I’m coding an hyper-elastic FE with a damage formulation and i want to add an energy (that does not require integration) to my minimization.
Lets define S1 the model domain, S2 the domain of a left suture and S3 for a right one.
When the model is stretched, some sutures need to be took into account in order to hold the sample in the perpendicular direction : Wwire = 0.5*kwire(u(x)dS2-u(x)dS3+l0)**2 with l0 the initial distance between suture.
I guess the code will be more clear that me :
# Function used to efficiently project CG1 on DG0 space (for H)
def local_project(v, V, u=None):
dv = TrialFunction(V)
v_ = TestFunction(V)
a_proj = inner(dv, v_)*dx
b_proj = inner(v, v_)*dx
solver = LocalSolver(a_proj, b_proj)
solver.factorize()
if u is None:
u = Function(V)
solver.solve_local_rhs(u)
return u
else:
solver.solve_local_rhs(u)
return
### Load boundaries and subdomains defined under gmsh
subdomains = MeshFunction("size_t", mesh, path + "/mesh_physical_region.xml")
boundaries = MeshFunction("size_t", mesh, path + "/mesh_facet_region.xml")
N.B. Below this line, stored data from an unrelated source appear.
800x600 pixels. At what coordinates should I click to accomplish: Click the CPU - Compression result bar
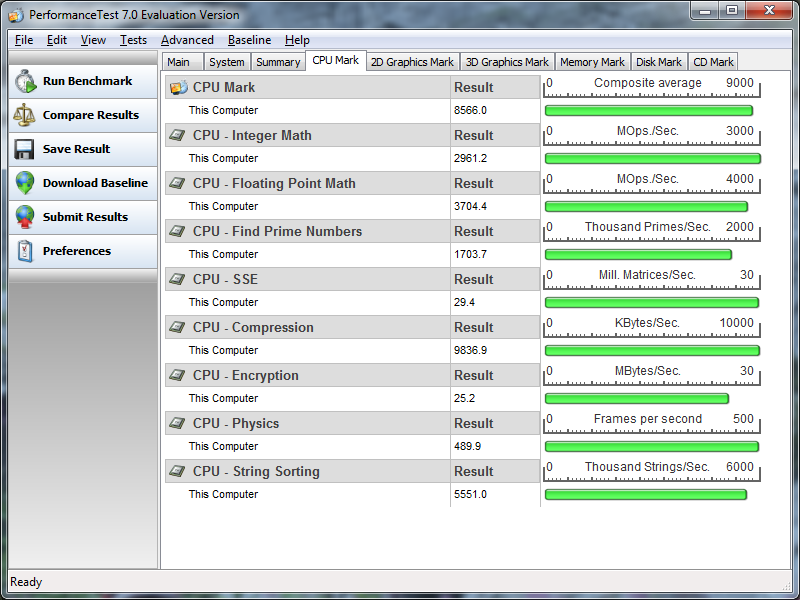[652, 351]
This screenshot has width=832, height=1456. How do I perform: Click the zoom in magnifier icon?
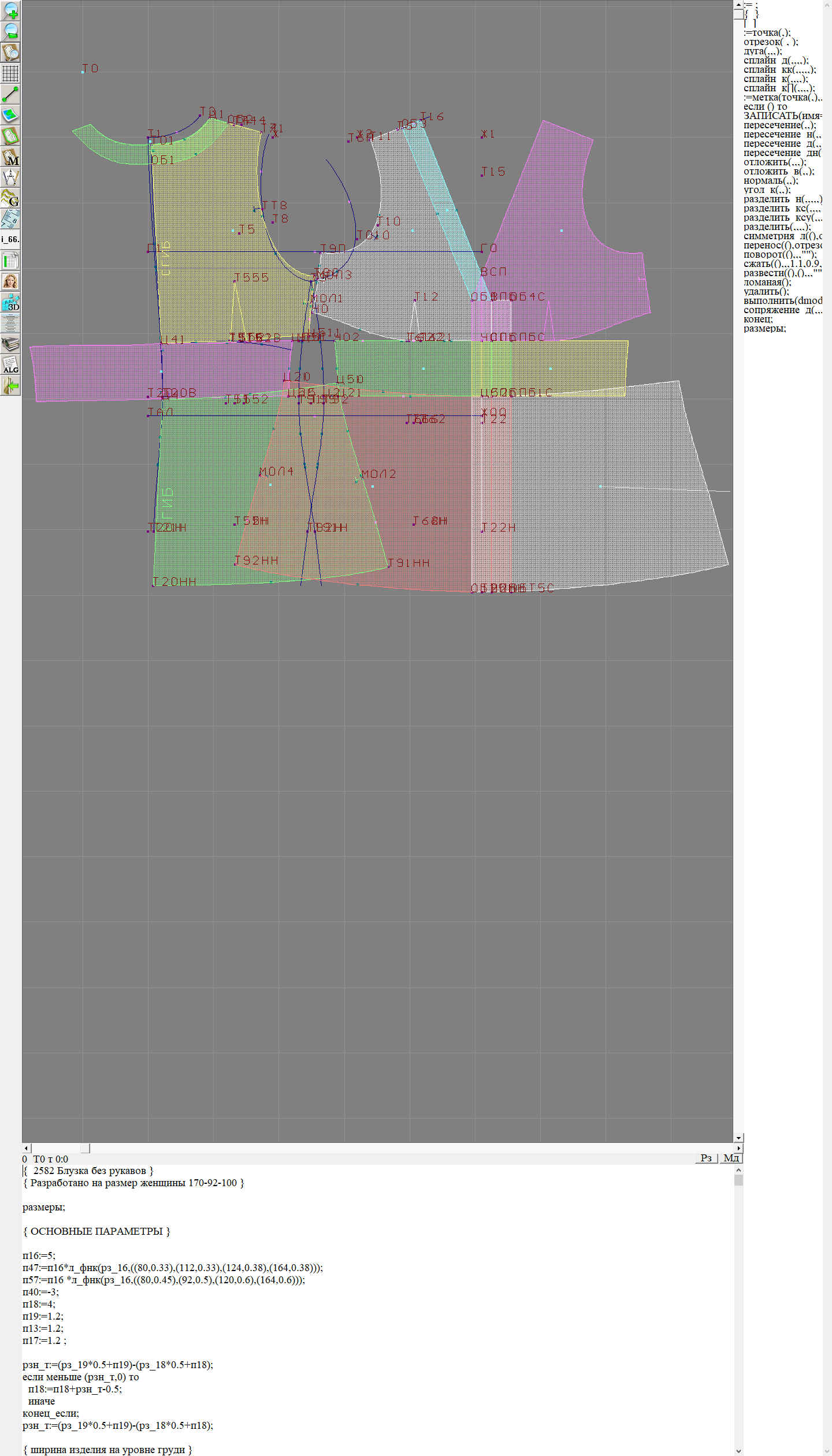click(x=10, y=10)
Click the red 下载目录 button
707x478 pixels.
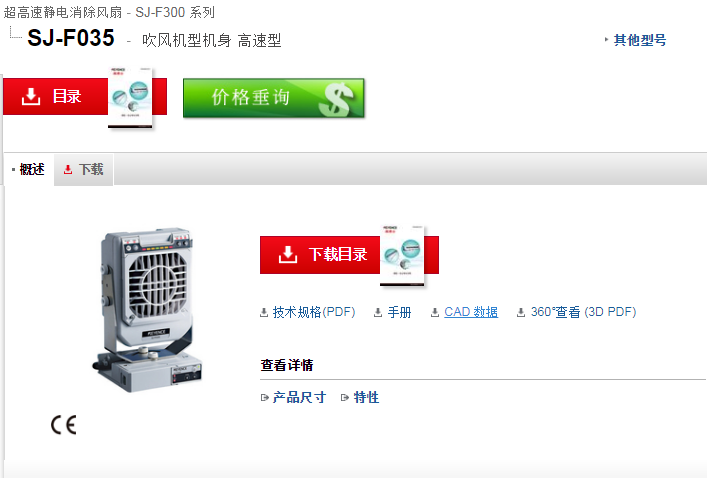click(x=349, y=255)
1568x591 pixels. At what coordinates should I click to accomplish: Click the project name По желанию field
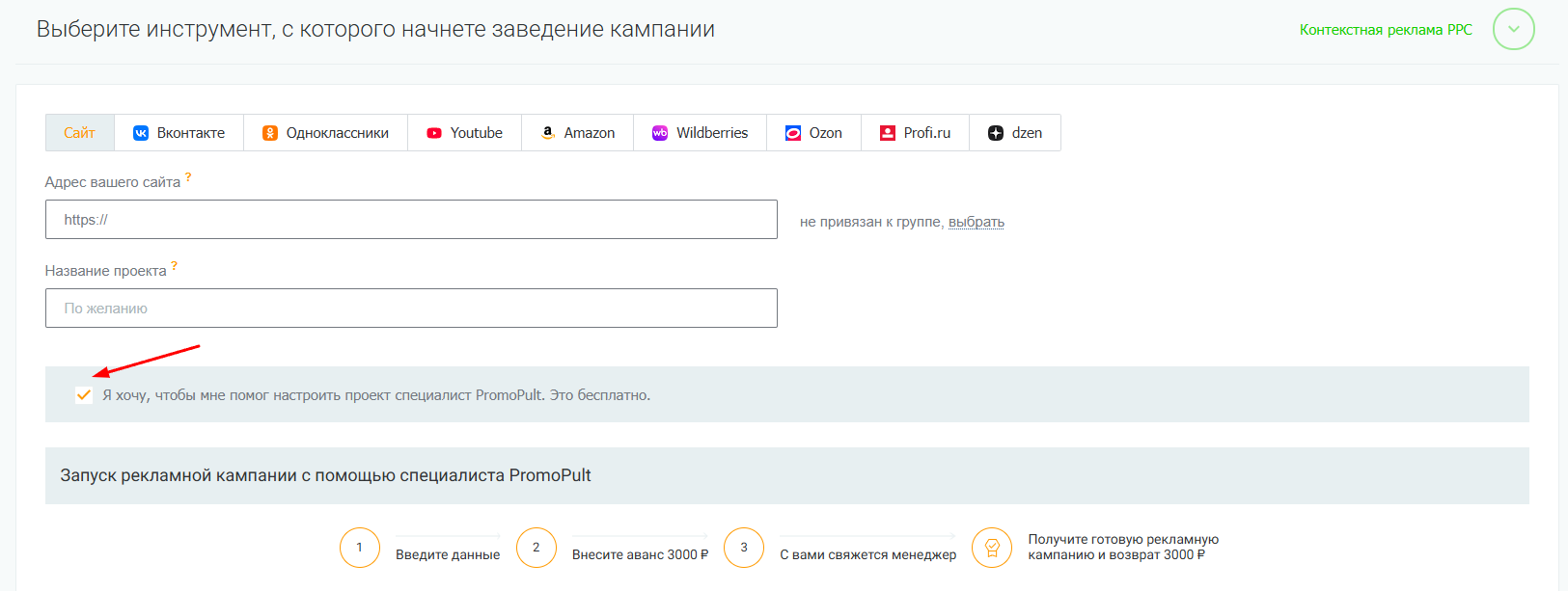411,309
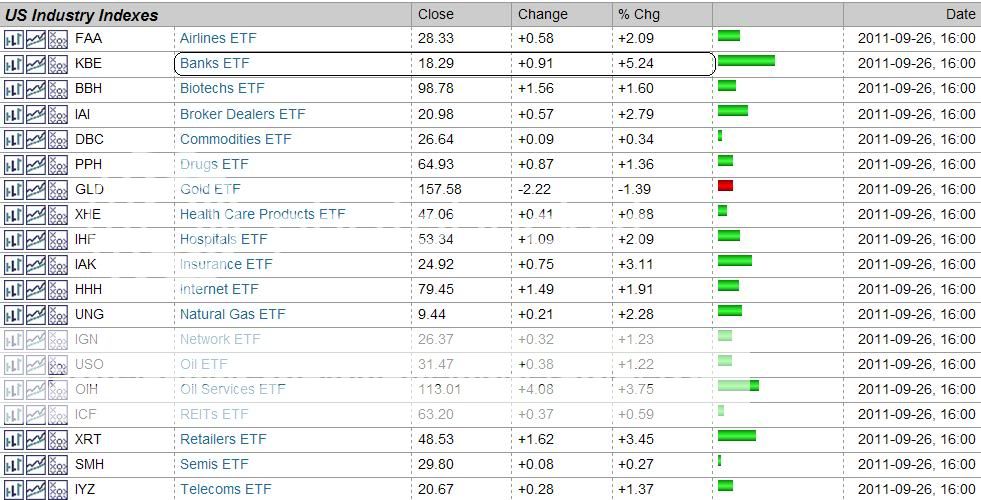Open point and figure chart for BBH
The height and width of the screenshot is (500, 981).
(58, 89)
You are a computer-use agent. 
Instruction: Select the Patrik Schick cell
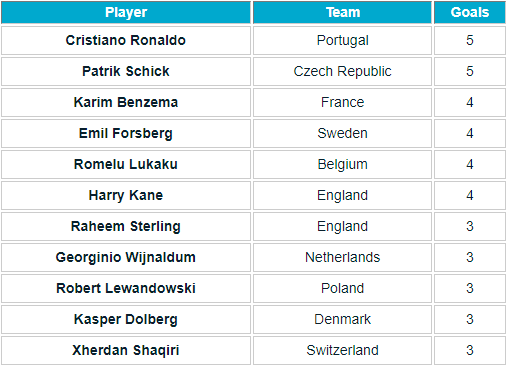click(126, 71)
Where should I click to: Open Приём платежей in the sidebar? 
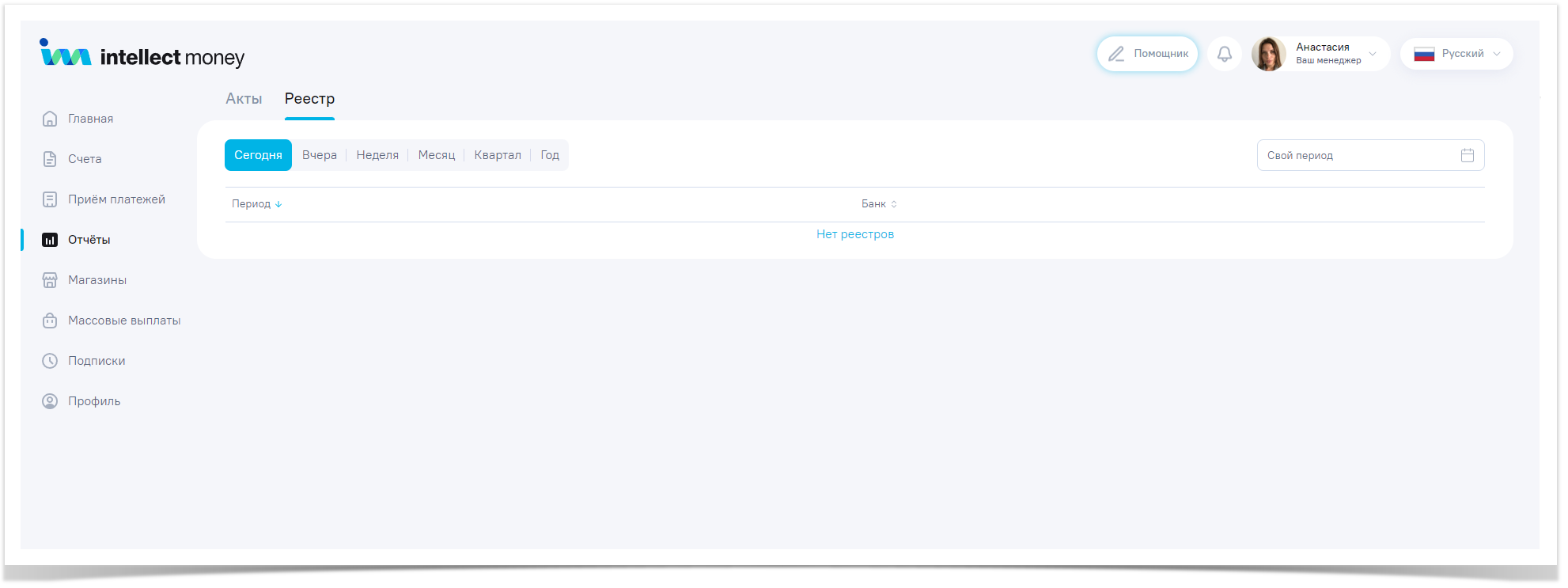(x=116, y=199)
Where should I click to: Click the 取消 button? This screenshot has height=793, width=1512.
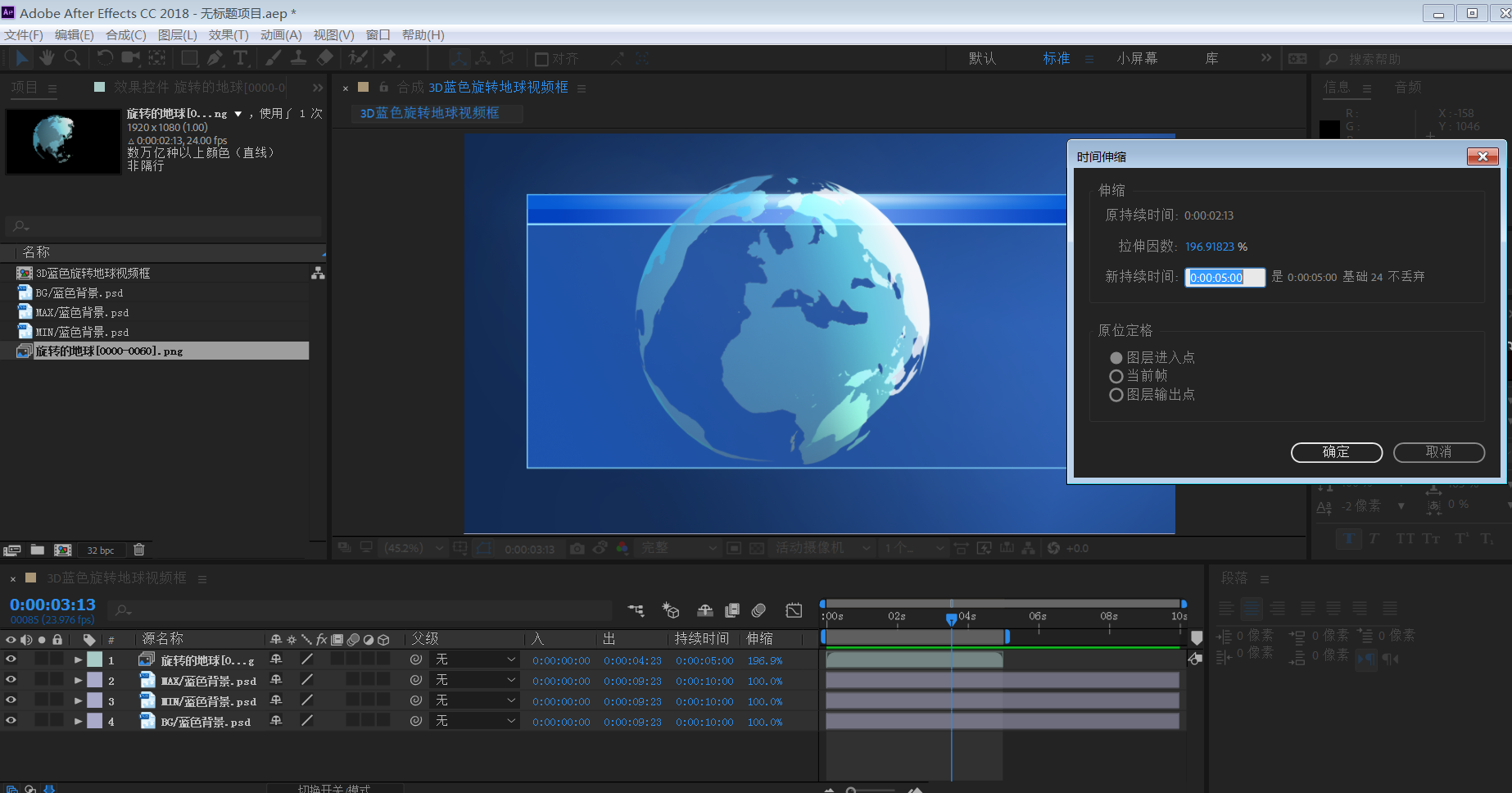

File(path + '/subdomains.pvd') << subdomains
File(path + '/boundaries.pvd') << boundaries
### Define domains
dx = Measure("dx", domain=mesh, subdomain_data=subdomains)
ds = Measure("ds", domain=mesh, subdomain_data=boundaries)
dS = Measure("dS", domain=mesh, subdomain_data=boundaries)
sutleft.append(ds(8000))
sutright.append(ds(8100))
dstop = ds(8103)
dsright = ds(8104)
dsbottom = ds(8105)
dsleft = ds(8106)
### Define function space
Vu = VectorFunctionSpace(mesh, "CG", 1)
Vtens = TensorFunctionSpace(mesh, "DG", 0)
Vfunc = FunctionSpace(mesh, "DG", 0)
### Define Dirichlet boundary
bcbottom = Constant((0., 0.))
bctop = Constant((0., 0.))
bcs = [
DirichletBC(Vu, bcbottom, boundaries, 8105),
DirichletBC(Vu, bctop, boundaries, 8103)]
### Define functions
du = TrialFunction(Vu) # Incremental displacement
v = TestFunction(Vu) # Test function
u = Function(Vu, name="Displacement")
E = Function(Vtens, name="E")
S = Function(Vtens, name="PK1 Stress")
### Initial parameters
zeros = Constant((0., 0.))
b = zeros # Body force per unit volume
ttop = zeros # Traction force on the boundary
tbottom = zeros # Traction force on the boundary
tleft = zeros
tright = zeros
### Suture wire energy
kwire = Constant(400)
l0sut = Constant(3)
Wwire = 0.5*kwire*(u.sub(0)*sutleft-u.sub(0)*sutright + l0sut)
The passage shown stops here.